American Samizdat

Friday, January 28, 2005. *
I've noticed that liberal and moderate writers make the same mistaken assumption about what's causing rightwing Christians to become more actively intolerant towards people who are different from themselves: that intolerance and persecution fly in the face of Christian teachings, hence represent hypocrisy. And if that's all it is, then we need only alert them to this fact and they, being Christians, will be horrified to realize that they've been led astray, repent, and change their ways.

My friend, the truth hurts: Intolerance has become a standard "Christian" teaching in conservative circles and is now a badge of honor. [...] While intolerance was considered a grave sin back when America was marching towards civil rights instead of away from them, today that vice has become-presto!-a virtue. This means that conservative Christians must become increasingly intolerant in order to demonstrate their faith, and the more in-your-face the intolerance is, the better.
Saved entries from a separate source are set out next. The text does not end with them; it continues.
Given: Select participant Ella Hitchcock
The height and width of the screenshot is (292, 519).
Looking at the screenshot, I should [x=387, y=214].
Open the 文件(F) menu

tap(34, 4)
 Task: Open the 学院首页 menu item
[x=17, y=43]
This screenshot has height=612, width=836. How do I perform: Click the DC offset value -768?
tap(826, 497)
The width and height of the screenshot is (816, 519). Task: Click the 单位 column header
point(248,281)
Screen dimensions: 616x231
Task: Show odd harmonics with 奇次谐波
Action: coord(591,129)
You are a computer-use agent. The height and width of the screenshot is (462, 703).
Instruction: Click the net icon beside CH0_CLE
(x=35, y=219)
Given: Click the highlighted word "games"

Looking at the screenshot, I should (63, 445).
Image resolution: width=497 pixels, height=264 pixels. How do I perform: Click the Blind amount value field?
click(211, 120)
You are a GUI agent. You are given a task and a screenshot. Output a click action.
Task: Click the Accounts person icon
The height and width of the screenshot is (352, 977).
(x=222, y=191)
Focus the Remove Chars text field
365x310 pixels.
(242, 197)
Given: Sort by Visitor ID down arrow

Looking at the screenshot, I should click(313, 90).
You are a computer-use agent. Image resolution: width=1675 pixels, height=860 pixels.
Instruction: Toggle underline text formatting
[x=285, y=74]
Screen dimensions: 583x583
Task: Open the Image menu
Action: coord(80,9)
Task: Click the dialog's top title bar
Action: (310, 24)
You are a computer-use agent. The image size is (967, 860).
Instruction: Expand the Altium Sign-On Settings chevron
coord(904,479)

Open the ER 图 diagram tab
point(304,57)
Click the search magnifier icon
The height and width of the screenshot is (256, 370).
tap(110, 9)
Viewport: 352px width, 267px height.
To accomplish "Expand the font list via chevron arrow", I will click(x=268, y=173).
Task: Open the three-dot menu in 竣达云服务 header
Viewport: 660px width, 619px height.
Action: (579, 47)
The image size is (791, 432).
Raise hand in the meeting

[...] Conservative Christians have adopted the warrior mentality of Onward Christian Soldiers, and intolerance is nothing to be hidden under a white robe and pointed white hood: it's to be waved proudly as a flag demonstrating Christian rigor and personal rightness. Indeed, their conscience, their moral values, and their spiritual priorities have been altered, but not by hypocrisy. They've been reversed.

What was wrong is now right. What was down is now up. What was evil is now good. As one writer has pointed out, rhetoricians of Hobbes' day called this reversal of values "paradiastole": the method of rhetorical redescription by which what had been defined as vices could be redescribed as virtues, and vice versa. The radical right has turned paradiastole into an art form.